Un addio inaspettato, un fulmine a ciel sereno che ha scosso l’ambiente, non solo politico. Un annuncio dal sapore di sconfitta quello che i media di tutto il mondo hanno riportato nei giorni scorsi: ci riferiamo alle dimissioni di Nicolas Hulot, che ha lasciato la carica di ministro dell’Ambiente francese. L’ex numero 3 del governo di Emmanuel Macron martedì scorso ha annunciato pubblicamente il suo dietrofront, dopo soli 14 mesi di lavoro, nel contesto di una trasmissione radiofonica. Una notizia che ha sorpreso gli addetti ai lavori e non, soprattutto se si considerano le modalità scelte per comunicare la notizia. L’ex politico ha reso pubblica la sua decisione senza avvisare anticipatamente né Macron né il primo ministro Edouard Philippe. Le parole scelte per motivare l’addio, inoltre, hanno il sapore di arresa e amarezza: “In questi mesi – ha argomentato Hulot – mi sono sentito solo. Sono stati compiuti dei piccoli passi in Francia, ma non sufficienti”. Una decisione che cela un allarme nel settore green: se una personalità del calibro di Hulot, uno dei più famosi attivisti francesi oltre che membro popolare del governo, è arrivato a prendere questa decisione, significa che qualcosa sta andando storto. Ha fatto storcere il naso a molti sentire che il volto (e l’anima) di molte campagne ecologiste abbia alzato bandiera bianca a battaglia “appena” cominciata.

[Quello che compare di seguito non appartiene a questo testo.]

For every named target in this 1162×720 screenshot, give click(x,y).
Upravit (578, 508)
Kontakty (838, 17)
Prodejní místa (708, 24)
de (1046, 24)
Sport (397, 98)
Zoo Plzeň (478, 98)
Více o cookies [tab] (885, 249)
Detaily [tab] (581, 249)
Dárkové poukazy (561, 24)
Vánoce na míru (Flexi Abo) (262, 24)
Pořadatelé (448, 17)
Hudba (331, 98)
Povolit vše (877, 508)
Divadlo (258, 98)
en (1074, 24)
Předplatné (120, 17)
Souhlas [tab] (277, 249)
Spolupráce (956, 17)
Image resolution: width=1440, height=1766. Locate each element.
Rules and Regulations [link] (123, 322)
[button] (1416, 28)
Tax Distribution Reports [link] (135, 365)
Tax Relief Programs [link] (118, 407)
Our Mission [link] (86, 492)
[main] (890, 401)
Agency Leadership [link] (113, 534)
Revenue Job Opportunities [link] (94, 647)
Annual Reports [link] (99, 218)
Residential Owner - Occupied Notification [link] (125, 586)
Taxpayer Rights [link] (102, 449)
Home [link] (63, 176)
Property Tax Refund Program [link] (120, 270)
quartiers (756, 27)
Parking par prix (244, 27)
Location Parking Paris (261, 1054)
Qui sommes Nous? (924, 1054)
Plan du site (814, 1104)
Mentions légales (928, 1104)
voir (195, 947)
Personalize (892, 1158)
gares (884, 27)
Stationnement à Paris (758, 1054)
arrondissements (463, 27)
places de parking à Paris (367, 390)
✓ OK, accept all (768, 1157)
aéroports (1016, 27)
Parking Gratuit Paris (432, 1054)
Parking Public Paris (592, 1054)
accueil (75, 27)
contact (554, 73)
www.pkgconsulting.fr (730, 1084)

L’altra campana, quella del governo Macron, si è aggrappata proprio sul fattore “tempistiche”: se da una parte l’ormai ex ministro dell’Ambiente denunciava un operato sul fronte clima e sostenibilità non sufficiente, dall’altra parte hanno spiegato come sia impossibile apportare cambiamenti significativi in un anno. Hulot, nel corso delle sue dichiarazioni in radio, ha messo in luce anche altre problematiche, non soltanto relative al periodo di lavoro. “Ho un po’ di influenza, ma non ho né potere né mezzi. La Francia, l’Europa e il mondo intero non stanno facendo abbastanza”. Un’altra parte della sua dichiarazione è forse quella più allarmante: Hulot ha denunciato addirittura la presenza di lobby nella cerchia del potere, in riferimento a una riunione di giorni fa all’Eliseo con la presenza dei rappresentanti della Federazione dei cacciatori (ai quali è stata riconosciuta una riduzione dei costi necessari per avere il permesso di caccia, oltre a una revisione della lista delle specie animali da cacciare).
Altri esempi di impegno che non stanno avendo l’adeguato seguito? Guardando in “casa”, il dietrofront del governo in merito all’obiettivo di ridurre il parco del nucleare al 50% entro il 2025; considerando la questione ad ampio raggio, i negoziati con l’Ue sui pesticidi. E ancora le scarse garanzie ambientali legate al Ceta o le controversie sul divieto di utilizzo del glifosato nelle coltivazioni. Insomma, tanti pezzi di un puzzle che non s’incontrano: l’ex ministro in solitaria (o quasi) cerca di metterli insieme, ma altri, in realtà, lo vogliono scomporre. Che Hulot si sia sentito un moderno Don Chisciotte?
Valutando i fatti, viene facile domandarsi se la lotta al riscaldamento globale e le operazioni a difesa della biodiversità siano realmente tra le priorità del governo francese (e di molti stati europei, Italia compresa). Macron si era proposto di diventare il portabandiera della difesa degli Accordi di Parigi sulla lotta al riscaldamento globale, ma dopo la bufera Hulot le parole del Presidente della Repubblica Francese hanno cominciato a suscitare perplessità. D’altro canto, va detto che Macron si è detto soddisfatto dell’operato di Hulot auspicandone il supporto attraverso nuove forme. È solo apparenza? Si tratta di réclame da campagna elettorale dichiararsi vicini alle tematiche e alle problematiche ambientali? La prima parte della partita per l’ambiente, nonostante il top player schierato, non è andata come auspicato. Non resta che sperare nel secondo tempo e in un sostituto all’altezza che abbia il sostegno di tutta la squadra.